To avoid the predictable mud and riots, we don’t dare mention some non-Darwinian scientists who use the Great Unconformity and the Cambrian Explosion as evidence against Darwinism.
But we don’t have to. We can use Peters & Gaines themselves, and their whole support network (Nature, Phys.org, and the University of Wisconsin-Madison) to evaluate the credibility of their idea. During an imaginary billion-year gap that left no sign of gully erosion on a global flat surface while imaginary seas advanced and retreated. “Then something happened.” New minerals changed the chemistry of seawater. This “triggered” a geologically-sudden explosion of complex body plans with eyes, articulated limbs, digestive systems, muscles and nerves. In science, it’s now permissible to use gaps to fill gaps. You can use silence to fill silence. You can use imagination in lieu of scientific data. Stuff happens: in modern Darwinian thinking, that’s all you need to know. Imagining what may happen in the gaps gives you Understanding – Enlightenment – Nirvana.
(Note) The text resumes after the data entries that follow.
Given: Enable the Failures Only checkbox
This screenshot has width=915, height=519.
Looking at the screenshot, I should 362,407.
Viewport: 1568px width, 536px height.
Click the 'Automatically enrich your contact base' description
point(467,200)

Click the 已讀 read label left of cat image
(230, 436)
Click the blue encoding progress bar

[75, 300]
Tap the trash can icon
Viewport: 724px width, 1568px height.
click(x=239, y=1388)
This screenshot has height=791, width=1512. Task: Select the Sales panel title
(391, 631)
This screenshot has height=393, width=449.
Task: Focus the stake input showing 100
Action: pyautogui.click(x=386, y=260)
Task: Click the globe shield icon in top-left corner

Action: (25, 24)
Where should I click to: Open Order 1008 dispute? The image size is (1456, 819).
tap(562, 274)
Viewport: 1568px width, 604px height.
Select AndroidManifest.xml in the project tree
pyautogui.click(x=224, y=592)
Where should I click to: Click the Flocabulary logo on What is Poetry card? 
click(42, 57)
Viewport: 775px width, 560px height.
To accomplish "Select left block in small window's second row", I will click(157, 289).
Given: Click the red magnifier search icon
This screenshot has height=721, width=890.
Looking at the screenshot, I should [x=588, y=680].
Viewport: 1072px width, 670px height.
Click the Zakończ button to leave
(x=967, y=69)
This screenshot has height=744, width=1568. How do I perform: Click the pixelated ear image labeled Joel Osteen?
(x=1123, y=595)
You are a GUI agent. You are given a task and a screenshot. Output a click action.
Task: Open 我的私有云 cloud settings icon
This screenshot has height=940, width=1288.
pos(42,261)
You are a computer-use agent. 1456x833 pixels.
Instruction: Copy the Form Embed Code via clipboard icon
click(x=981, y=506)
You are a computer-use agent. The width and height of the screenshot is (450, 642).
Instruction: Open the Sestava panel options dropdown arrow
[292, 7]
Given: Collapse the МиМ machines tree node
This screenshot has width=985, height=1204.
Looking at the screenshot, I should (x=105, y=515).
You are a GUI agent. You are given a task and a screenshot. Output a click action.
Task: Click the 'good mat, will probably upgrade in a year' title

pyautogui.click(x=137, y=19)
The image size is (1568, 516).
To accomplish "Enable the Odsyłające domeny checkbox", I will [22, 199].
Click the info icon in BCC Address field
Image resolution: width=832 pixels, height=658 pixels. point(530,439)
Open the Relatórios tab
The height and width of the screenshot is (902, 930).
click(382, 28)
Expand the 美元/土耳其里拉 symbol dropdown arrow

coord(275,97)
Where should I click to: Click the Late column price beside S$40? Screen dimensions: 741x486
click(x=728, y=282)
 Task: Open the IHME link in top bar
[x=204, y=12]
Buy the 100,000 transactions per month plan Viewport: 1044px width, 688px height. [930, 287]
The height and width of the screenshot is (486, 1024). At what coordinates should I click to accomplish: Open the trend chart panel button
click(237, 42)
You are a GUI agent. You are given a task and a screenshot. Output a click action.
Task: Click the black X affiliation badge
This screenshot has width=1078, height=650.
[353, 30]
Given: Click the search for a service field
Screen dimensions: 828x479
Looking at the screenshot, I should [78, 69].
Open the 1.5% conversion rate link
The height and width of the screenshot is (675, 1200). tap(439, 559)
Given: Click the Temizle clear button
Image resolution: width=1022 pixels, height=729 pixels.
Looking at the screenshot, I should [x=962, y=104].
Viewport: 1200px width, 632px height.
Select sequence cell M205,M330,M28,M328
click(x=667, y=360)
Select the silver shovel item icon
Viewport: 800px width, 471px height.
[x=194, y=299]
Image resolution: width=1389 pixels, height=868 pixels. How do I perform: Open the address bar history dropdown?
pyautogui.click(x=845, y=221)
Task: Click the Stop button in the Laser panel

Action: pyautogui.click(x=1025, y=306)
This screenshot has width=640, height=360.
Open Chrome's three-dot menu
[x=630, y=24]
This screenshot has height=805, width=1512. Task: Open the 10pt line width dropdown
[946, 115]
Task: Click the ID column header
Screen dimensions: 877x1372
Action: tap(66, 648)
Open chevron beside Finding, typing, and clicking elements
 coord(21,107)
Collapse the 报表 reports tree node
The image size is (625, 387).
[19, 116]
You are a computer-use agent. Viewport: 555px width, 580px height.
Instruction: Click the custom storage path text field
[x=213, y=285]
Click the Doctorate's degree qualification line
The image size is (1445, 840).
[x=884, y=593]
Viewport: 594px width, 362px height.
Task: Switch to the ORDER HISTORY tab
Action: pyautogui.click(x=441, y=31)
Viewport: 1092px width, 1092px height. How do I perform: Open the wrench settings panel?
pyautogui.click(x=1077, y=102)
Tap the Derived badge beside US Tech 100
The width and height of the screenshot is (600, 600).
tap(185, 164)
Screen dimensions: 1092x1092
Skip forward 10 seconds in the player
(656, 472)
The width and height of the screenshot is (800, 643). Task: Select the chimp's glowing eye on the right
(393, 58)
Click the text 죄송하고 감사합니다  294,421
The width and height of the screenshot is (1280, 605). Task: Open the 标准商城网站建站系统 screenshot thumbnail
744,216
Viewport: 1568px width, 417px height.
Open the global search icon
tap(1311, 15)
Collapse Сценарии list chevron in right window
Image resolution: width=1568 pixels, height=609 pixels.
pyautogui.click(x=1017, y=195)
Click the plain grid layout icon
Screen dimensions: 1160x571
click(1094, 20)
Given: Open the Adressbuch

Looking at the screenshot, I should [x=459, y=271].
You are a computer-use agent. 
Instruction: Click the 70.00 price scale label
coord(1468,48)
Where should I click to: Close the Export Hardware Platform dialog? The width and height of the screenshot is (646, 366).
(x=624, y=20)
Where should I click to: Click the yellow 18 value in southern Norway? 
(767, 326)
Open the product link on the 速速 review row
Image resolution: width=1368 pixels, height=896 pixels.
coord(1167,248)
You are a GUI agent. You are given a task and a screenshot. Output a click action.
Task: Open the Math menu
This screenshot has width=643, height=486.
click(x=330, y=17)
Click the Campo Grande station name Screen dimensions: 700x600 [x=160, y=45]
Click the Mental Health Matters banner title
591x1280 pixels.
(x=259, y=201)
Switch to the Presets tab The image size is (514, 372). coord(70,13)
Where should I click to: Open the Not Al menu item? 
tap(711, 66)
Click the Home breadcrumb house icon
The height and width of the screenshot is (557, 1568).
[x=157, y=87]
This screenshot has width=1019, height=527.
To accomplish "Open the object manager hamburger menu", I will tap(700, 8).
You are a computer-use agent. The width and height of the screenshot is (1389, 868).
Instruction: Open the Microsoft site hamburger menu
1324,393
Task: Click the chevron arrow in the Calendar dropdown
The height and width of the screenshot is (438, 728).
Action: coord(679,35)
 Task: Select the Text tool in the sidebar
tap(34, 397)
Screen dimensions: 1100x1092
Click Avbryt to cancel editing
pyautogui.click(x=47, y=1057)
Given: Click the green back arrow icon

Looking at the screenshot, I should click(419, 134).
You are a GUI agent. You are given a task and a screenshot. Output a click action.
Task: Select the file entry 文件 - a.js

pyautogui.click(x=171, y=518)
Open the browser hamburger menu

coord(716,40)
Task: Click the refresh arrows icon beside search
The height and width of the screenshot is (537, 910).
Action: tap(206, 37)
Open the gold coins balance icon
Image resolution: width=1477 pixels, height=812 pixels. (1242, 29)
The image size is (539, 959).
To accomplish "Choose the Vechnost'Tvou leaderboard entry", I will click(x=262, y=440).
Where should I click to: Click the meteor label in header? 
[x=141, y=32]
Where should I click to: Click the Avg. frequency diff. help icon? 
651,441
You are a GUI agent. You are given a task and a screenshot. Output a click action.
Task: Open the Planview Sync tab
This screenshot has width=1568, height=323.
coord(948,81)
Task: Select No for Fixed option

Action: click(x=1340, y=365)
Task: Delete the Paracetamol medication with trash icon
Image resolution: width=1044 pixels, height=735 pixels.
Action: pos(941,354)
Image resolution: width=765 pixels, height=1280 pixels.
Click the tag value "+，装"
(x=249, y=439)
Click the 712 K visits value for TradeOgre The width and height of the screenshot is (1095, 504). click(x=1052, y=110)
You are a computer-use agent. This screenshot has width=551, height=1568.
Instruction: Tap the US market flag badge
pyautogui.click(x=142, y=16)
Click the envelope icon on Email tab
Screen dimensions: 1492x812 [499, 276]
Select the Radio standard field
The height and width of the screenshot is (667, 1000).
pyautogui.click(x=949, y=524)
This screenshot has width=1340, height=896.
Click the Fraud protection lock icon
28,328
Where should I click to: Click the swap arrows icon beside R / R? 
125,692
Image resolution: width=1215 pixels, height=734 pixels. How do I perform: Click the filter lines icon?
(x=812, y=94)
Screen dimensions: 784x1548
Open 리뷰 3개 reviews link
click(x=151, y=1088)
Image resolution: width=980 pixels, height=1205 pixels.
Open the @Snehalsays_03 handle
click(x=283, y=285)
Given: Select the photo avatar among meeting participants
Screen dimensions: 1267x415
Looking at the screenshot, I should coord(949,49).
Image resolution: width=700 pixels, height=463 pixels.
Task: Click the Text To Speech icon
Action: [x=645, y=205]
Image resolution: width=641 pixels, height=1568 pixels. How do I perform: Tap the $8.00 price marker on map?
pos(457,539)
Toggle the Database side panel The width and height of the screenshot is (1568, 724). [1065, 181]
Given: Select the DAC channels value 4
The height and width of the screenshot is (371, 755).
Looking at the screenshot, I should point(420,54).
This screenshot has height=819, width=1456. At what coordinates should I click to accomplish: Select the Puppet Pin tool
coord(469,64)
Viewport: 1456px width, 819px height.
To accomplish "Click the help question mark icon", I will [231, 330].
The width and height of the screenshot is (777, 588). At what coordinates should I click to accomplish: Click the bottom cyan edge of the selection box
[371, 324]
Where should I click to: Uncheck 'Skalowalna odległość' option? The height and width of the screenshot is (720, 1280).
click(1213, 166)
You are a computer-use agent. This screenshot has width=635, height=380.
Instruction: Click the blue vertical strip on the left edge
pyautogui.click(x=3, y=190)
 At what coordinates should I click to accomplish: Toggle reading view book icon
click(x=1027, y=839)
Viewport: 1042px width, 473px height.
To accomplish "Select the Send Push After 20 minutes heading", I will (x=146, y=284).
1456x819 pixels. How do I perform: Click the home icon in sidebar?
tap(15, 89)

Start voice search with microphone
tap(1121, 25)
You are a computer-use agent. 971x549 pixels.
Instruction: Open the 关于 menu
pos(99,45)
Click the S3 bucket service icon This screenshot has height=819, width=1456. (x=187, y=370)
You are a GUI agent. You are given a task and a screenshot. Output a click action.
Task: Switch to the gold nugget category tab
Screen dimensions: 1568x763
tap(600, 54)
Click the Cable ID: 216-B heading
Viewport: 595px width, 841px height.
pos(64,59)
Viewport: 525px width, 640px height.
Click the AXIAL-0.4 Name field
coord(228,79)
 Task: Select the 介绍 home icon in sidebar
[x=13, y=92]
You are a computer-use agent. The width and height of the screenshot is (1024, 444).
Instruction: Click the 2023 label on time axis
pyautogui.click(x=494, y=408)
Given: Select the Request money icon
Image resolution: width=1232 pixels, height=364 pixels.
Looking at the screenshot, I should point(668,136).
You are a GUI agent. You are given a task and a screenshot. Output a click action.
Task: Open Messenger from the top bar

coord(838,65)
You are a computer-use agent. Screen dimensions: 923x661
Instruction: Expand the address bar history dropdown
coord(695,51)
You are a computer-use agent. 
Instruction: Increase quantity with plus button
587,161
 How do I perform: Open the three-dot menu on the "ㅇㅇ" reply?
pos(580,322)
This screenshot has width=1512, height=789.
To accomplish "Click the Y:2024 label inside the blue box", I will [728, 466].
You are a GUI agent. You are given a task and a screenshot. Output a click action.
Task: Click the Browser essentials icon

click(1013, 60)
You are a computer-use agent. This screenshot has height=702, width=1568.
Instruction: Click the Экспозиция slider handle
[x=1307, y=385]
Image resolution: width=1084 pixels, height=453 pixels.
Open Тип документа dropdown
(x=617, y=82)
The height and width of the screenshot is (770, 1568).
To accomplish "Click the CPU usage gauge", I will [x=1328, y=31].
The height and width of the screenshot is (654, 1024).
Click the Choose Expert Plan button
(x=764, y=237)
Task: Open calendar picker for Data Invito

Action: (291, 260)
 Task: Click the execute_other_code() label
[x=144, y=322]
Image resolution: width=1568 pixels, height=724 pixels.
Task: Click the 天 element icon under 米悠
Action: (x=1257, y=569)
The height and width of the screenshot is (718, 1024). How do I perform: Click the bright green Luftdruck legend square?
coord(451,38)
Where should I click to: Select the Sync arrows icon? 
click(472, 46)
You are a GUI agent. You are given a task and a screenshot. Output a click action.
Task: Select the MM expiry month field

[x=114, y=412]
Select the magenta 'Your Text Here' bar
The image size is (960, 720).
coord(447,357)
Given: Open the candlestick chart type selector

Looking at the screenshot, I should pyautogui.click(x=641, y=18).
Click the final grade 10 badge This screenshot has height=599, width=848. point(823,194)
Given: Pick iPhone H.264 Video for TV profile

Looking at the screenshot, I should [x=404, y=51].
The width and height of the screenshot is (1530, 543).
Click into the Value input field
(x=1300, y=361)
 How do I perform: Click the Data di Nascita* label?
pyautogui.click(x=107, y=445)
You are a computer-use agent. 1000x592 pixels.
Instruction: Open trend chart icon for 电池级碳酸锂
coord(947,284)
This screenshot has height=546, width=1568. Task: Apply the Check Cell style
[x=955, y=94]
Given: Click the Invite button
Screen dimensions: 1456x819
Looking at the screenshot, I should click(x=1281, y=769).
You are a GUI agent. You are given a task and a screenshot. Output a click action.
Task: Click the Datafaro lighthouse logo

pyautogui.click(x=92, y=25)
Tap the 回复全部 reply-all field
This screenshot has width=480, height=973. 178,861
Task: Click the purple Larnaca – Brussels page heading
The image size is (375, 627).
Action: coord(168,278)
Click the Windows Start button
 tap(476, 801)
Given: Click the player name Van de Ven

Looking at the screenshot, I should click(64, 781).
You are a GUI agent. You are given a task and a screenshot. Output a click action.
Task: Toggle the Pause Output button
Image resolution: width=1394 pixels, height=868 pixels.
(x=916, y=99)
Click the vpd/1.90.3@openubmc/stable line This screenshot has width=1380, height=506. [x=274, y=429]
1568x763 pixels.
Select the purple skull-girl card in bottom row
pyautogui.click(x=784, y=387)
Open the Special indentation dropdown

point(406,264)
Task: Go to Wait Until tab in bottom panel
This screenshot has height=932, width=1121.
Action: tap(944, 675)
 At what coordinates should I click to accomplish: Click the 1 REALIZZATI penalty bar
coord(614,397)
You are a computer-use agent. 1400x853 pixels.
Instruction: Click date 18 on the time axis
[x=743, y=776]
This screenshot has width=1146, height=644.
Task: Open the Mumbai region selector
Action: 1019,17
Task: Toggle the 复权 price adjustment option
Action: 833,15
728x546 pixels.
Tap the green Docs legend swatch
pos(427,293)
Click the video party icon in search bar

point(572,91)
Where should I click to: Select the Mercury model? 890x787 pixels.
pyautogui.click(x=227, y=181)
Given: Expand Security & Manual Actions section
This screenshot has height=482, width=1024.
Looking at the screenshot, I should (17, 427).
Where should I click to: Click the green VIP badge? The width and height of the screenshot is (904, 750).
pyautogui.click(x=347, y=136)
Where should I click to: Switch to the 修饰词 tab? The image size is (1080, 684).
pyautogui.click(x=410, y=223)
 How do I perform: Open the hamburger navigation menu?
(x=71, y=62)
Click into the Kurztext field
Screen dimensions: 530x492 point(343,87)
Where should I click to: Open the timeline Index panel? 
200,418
Predictably, NASA’s Astrobiology Magazine regurgitated this fact-free press release without analysis or criticism, except for dressing it up with irrelevant artwork and photos that having nothing to do with the imaginary scenario Peters & Gaines proposed. At the end it stated that the work (if it can be called that) was funded by the National Science Foundation. Your tax dollars at work (like at the GSA).
Experiment: Pour powdered igneous rock into a tank of seawater with microbes in it. Isolate. Wait a billion years and observe what happens. A half-sheet of paper should be sufficient for note taking. To bide the time, imagine wondrous things: pigs with wings, cabbages and kings.
Comments
I need you to understand properly how silly is the darwinian pseudo-science. Nice to meet you again.
Juan (from Spain)
It wouldn’t do them any good in my opinion, but I’m not sure how they get new minerals out of this imagined process.
Haven’t all the failed OOL experiments (e.g. Miller/Urey) shown us that chemical accidentalism doesn’t produce life forms?
I applaud your degree of self-restraint. I’d be more inclined to say that Peters & Gaines pulled a rabbit out of somewhere else.